If you ride L.A.'s new Skyslide, there are a couple reasons you shouldn't look down.
The first? The glass-bottomed slide is installed 1,000 feet in the air on the side of Los Angeles' U.S. Bank Tower, overlooking a vertiginous drop that would make almost anyone sick. Two? Even if you've got a steady stomach for heights, the person who rode the slide before you may not have.
Plunging at an angle from the 70th floor of the U.S. Bank Tower, the Skyslide is made entirely of clear glass, one-and-half inches thick. Tourists who buy a ticket can ride it 45 feet along the side of the building down to the 69th floor. Created by glassmakers at M.Ludvik & Co, the Skyslide will open as part of the Gensler-designed Skyspace L.A. installation, California's tallest open air observation deck, which will offer 360-degree panoramic views of downtown L.A. to visitors come June 25.
Glass-bottom architectural attractions are nothing new. China has a suspension bridge made out of glass in Shiniuzhai Geopark, and there's a skywalk above the Grand Canyon. In London, developers at the Embassy Gardens have just built an 82 foot glass sky pool that visitors can use to swim laps between two separate towers.
So should you take a ride on the Skyslide? Well, that's up to you. Two weeks after it opened, China's new mountainside glass walkway cracked so badly it was evacuated. And while there have been no reports of cracks in the Embassy Garden glass sky pool, that glass is over 8 inches thick, compared to the Skyslide's mere 1.5 inches.

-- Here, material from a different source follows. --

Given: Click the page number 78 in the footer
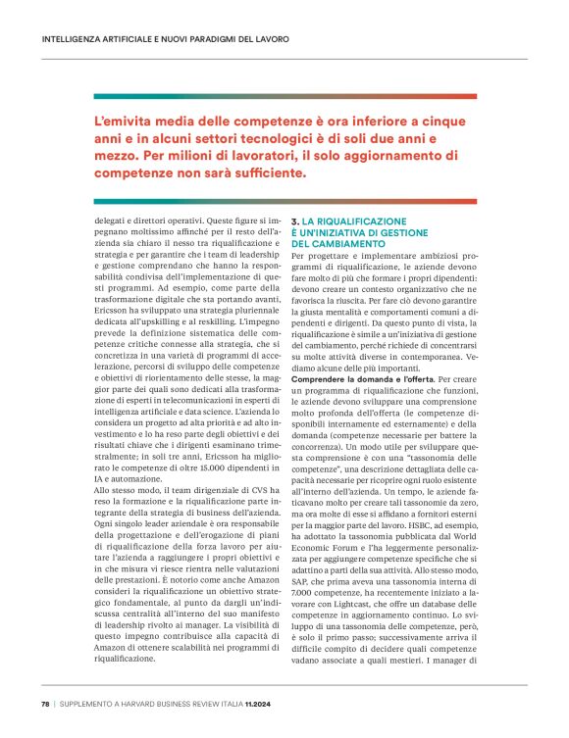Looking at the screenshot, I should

It should be strong enough, though. According to Michael Ludvik of Ludvik & Co, the Skyslide is made of four large panes of triple laminated hurricane glass (as opposed to smaller pieces of glass bolted together), an innovation made possible due to the recent availability of oversized glass fabrication technologies. Another thing that makes the Skyslide strong enough to support visitors' weight is the way those pieces of glass are connected to each other using "soft touch" components, which swivel just enough so that high stresses do not develop at the connection points. So chances are, no matter how big the slider, the Skyslide is probably safe.
Still, if you do opt to pay $25 for a ticket on the Skyslide? Prepare to hurl. But hey! At least in the case of hurlage the Skyslide should be easy to clean. After all, it slopes downhill.